*** Excerpted records ***

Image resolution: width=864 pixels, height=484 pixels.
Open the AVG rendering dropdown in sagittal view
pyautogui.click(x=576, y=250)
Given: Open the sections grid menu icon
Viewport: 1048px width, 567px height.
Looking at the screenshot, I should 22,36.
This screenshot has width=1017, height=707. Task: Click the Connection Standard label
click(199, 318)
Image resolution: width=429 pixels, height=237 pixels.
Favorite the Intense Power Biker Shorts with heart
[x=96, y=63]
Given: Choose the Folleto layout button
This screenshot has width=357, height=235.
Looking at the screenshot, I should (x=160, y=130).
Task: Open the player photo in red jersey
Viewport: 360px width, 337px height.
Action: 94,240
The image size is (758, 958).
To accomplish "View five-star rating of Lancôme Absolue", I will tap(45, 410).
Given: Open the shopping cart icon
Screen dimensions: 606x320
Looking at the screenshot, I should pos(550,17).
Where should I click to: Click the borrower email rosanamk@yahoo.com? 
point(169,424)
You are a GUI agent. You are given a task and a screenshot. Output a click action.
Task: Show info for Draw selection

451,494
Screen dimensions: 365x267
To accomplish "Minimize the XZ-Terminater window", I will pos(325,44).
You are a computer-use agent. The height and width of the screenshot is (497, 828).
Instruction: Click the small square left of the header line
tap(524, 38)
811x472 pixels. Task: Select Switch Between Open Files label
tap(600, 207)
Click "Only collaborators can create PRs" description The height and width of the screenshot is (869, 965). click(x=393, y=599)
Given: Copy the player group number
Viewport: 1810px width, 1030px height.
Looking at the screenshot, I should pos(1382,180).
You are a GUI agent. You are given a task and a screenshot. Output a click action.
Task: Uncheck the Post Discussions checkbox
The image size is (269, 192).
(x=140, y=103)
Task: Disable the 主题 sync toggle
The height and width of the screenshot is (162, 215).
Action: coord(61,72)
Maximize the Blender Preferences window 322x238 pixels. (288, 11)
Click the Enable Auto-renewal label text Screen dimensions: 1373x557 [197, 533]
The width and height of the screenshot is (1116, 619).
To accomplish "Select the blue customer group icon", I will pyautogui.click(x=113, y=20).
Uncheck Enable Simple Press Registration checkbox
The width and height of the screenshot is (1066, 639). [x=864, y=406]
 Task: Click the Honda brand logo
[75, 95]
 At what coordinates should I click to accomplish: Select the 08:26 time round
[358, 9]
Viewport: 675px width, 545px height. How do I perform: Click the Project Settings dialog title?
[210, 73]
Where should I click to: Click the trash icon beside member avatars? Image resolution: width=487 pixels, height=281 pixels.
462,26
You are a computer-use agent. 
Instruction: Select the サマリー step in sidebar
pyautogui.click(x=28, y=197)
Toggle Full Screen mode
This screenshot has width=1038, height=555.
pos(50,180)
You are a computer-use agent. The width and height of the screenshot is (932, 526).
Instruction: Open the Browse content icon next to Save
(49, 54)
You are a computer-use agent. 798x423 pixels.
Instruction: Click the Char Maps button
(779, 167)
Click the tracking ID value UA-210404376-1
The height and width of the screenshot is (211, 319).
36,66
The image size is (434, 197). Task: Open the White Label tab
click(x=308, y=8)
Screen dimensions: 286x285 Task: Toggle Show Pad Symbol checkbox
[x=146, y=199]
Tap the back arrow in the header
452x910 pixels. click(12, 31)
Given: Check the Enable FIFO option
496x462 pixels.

*** End of Excerpted records ***

## [What needs to be done]
Copy every record shown above, exactly and completely.

## [Problem solution]
Image resolution: width=864 pixels, height=484 pixels.
Open the AVG rendering dropdown in sagittal view
pyautogui.click(x=576, y=250)
Given: Open the sections grid menu icon
Viewport: 1048px width, 567px height.
Looking at the screenshot, I should 22,36.
This screenshot has width=1017, height=707. Task: Click the Connection Standard label
click(199, 318)
Image resolution: width=429 pixels, height=237 pixels.
Favorite the Intense Power Biker Shorts with heart
[x=96, y=63]
Given: Choose the Folleto layout button
This screenshot has width=357, height=235.
Looking at the screenshot, I should (x=160, y=130).
Task: Open the player photo in red jersey
Viewport: 360px width, 337px height.
Action: 94,240
The image size is (758, 958).
To accomplish "View five-star rating of Lancôme Absolue", I will tap(45, 410).
Given: Open the shopping cart icon
Screen dimensions: 606x320
Looking at the screenshot, I should pos(550,17).
Where should I click to: Click the borrower email rosanamk@yahoo.com? 
point(169,424)
You are a GUI agent. You are given a task and a screenshot. Output a click action.
Task: Show info for Draw selection

451,494
Screen dimensions: 365x267
To accomplish "Minimize the XZ-Terminater window", I will pos(325,44).
You are a computer-use agent. The height and width of the screenshot is (497, 828).
Instruction: Click the small square left of the header line
tap(524, 38)
811x472 pixels. Task: Select Switch Between Open Files label
tap(600, 207)
Click "Only collaborators can create PRs" description The height and width of the screenshot is (869, 965). click(x=393, y=599)
Given: Copy the player group number
Viewport: 1810px width, 1030px height.
Looking at the screenshot, I should pos(1382,180).
You are a GUI agent. You are given a task and a screenshot. Output a click action.
Task: Uncheck the Post Discussions checkbox
The image size is (269, 192).
(x=140, y=103)
Task: Disable the 主题 sync toggle
The height and width of the screenshot is (162, 215).
Action: coord(61,72)
Maximize the Blender Preferences window 322x238 pixels. (288, 11)
Click the Enable Auto-renewal label text Screen dimensions: 1373x557 [197, 533]
The width and height of the screenshot is (1116, 619).
To accomplish "Select the blue customer group icon", I will pyautogui.click(x=113, y=20).
Uncheck Enable Simple Press Registration checkbox
The width and height of the screenshot is (1066, 639). [x=864, y=406]
 Task: Click the Honda brand logo
[75, 95]
 At what coordinates should I click to accomplish: Select the 08:26 time round
[358, 9]
Viewport: 675px width, 545px height. How do I perform: Click the Project Settings dialog title?
[210, 73]
Where should I click to: Click the trash icon beside member avatars? Image resolution: width=487 pixels, height=281 pixels.
462,26
You are a computer-use agent. 
Instruction: Select the サマリー step in sidebar
pyautogui.click(x=28, y=197)
Toggle Full Screen mode
This screenshot has width=1038, height=555.
pos(50,180)
You are a computer-use agent. The width and height of the screenshot is (932, 526).
Instruction: Open the Browse content icon next to Save
(49, 54)
You are a computer-use agent. 798x423 pixels.
Instruction: Click the Char Maps button
(779, 167)
Click the tracking ID value UA-210404376-1
The height and width of the screenshot is (211, 319).
36,66
The image size is (434, 197). Task: Open the White Label tab
click(x=308, y=8)
Screen dimensions: 286x285 Task: Toggle Show Pad Symbol checkbox
[x=146, y=199]
Tap the back arrow in the header
452x910 pixels. click(12, 31)
Given: Check the Enable FIFO option
496x462 pixels.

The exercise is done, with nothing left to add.